§ EXERCISE: In the lines below, find the one that contains "Envios y entregas (764, 1604)" and write it out exactly, along with every line that follows it.

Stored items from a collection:
************

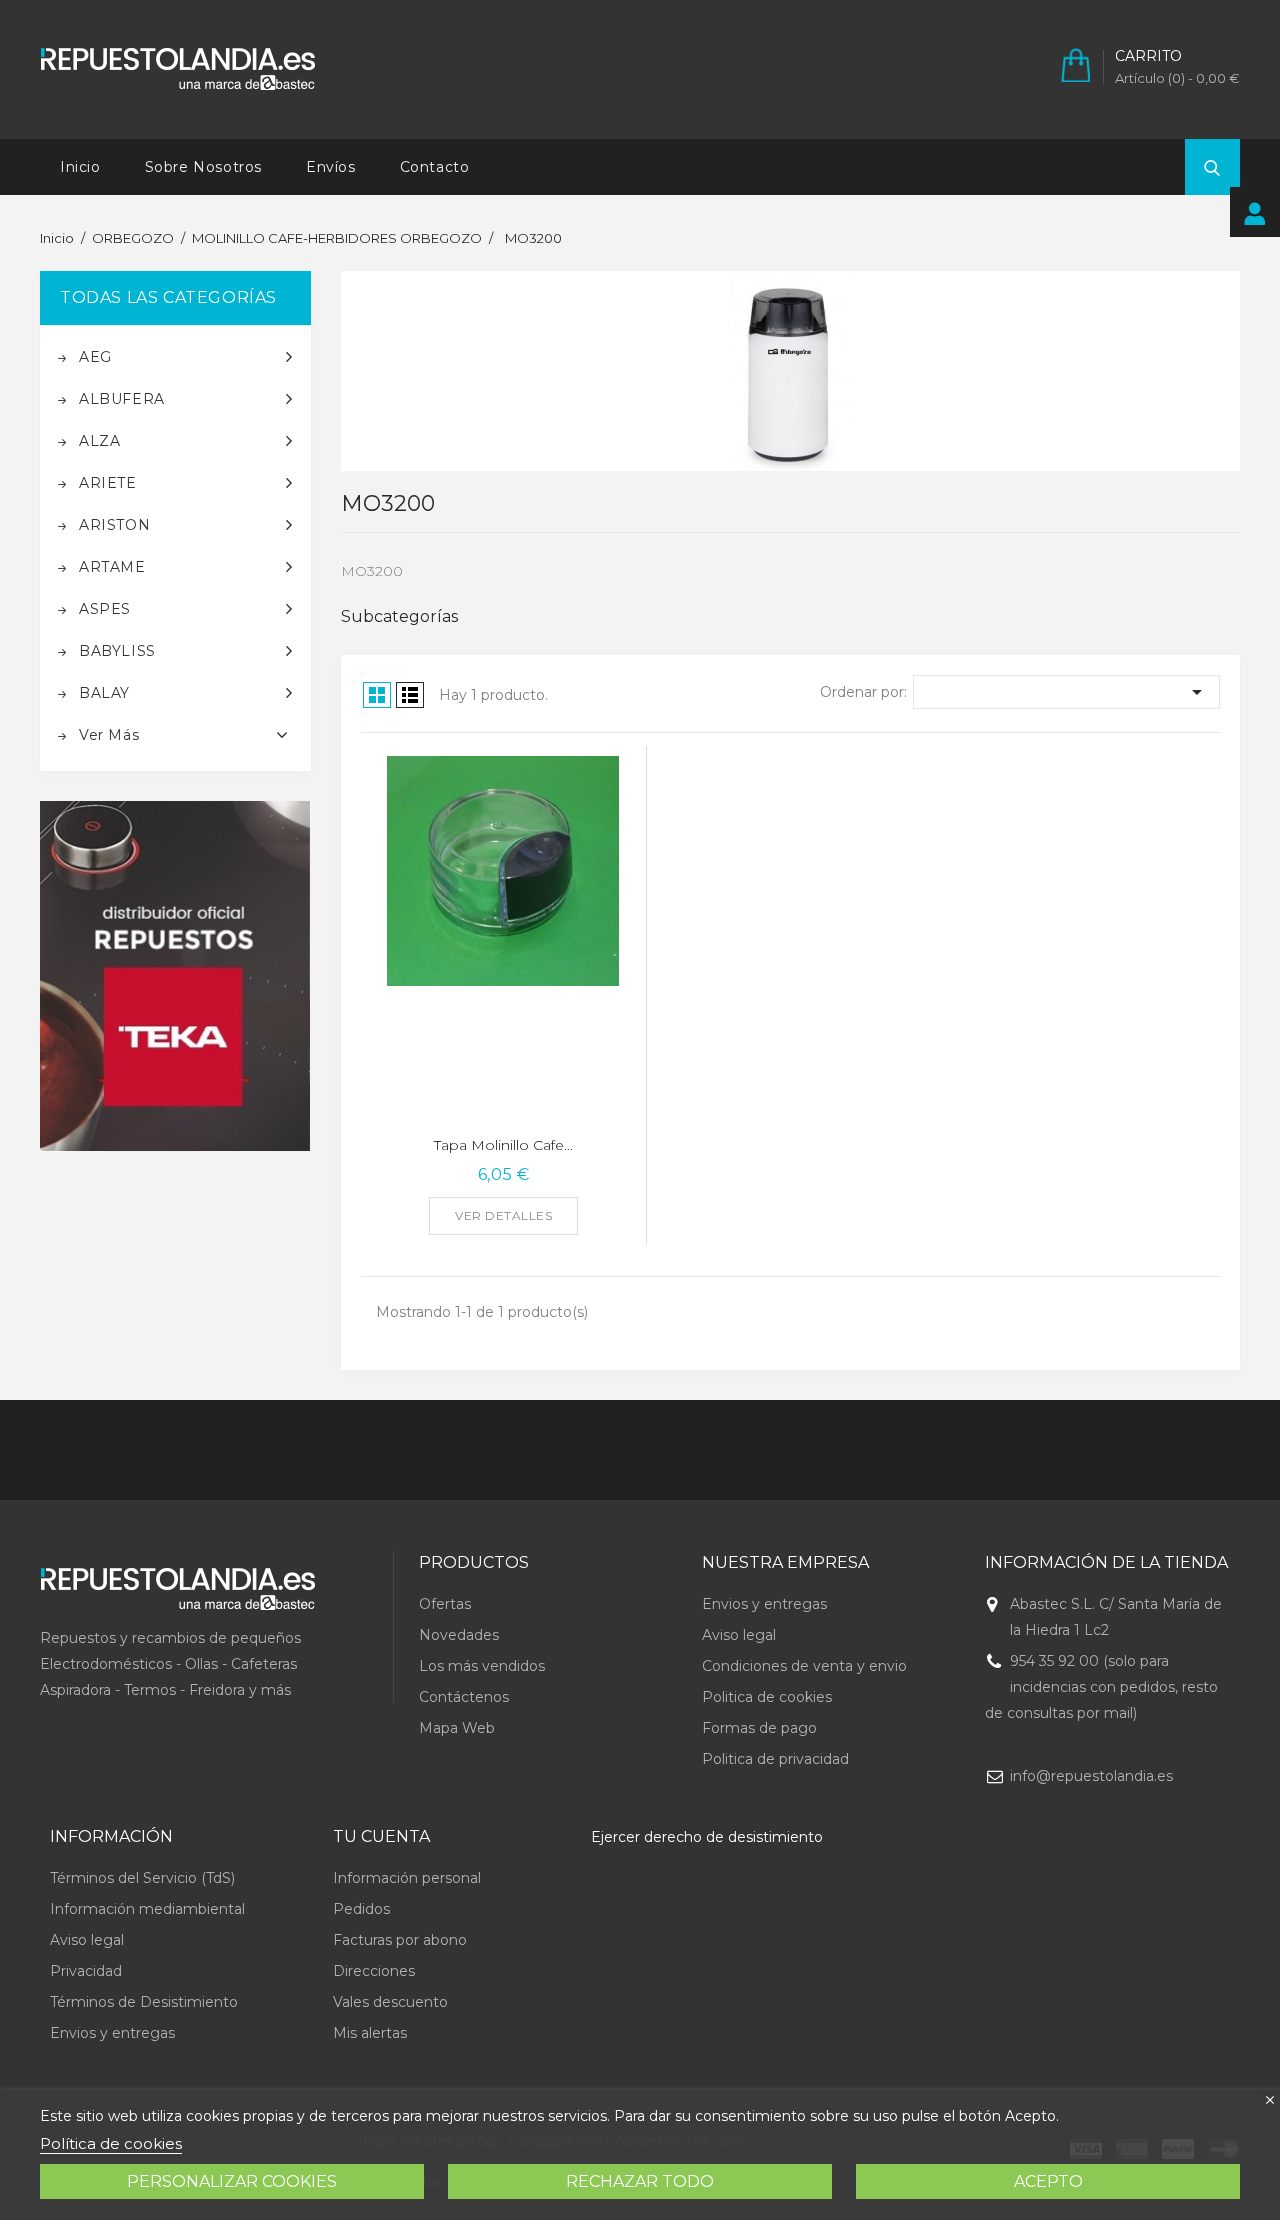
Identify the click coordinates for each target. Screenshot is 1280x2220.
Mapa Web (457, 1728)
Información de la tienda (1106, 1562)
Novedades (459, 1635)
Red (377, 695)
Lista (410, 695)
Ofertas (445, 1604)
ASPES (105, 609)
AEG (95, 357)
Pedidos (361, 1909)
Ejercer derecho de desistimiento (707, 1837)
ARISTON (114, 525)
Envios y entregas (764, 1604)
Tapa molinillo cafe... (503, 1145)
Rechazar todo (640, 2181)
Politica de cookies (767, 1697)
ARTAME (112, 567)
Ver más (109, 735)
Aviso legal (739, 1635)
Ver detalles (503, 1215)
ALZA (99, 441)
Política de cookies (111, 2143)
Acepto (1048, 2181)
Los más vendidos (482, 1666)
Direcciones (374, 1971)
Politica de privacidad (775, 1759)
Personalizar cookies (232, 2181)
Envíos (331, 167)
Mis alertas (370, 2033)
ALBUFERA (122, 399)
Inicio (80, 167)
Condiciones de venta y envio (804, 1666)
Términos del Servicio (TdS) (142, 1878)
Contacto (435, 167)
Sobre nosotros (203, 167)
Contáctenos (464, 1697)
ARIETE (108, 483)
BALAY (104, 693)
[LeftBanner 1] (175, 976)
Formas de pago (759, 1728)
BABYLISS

************

§ WRITTEN RESPONSE:
Envios y entregas (764, 1604)
Tapa molinillo cafe... (503, 1145)
Rechazar todo (640, 2181)
Politica de cookies (767, 1697)
ARTAME (112, 567)
Ver más (109, 735)
Aviso legal (739, 1635)
Ver detalles (503, 1215)
ALZA (99, 441)
Política de cookies (111, 2143)
Acepto (1048, 2181)
Los más vendidos (482, 1666)
Direcciones (374, 1971)
Politica de privacidad (775, 1759)
Personalizar cookies (232, 2181)
Envíos (331, 167)
Mis alertas (370, 2033)
ALBUFERA (122, 399)
Inicio (80, 167)
Condiciones de venta y envio (804, 1666)
Términos del Servicio (TdS) (142, 1878)
Contacto (435, 167)
Sobre nosotros (203, 167)
Contáctenos (464, 1697)
ARIETE (108, 483)
BALAY (104, 693)
[LeftBanner 1] (175, 976)
Formas de pago (759, 1728)
BABYLISS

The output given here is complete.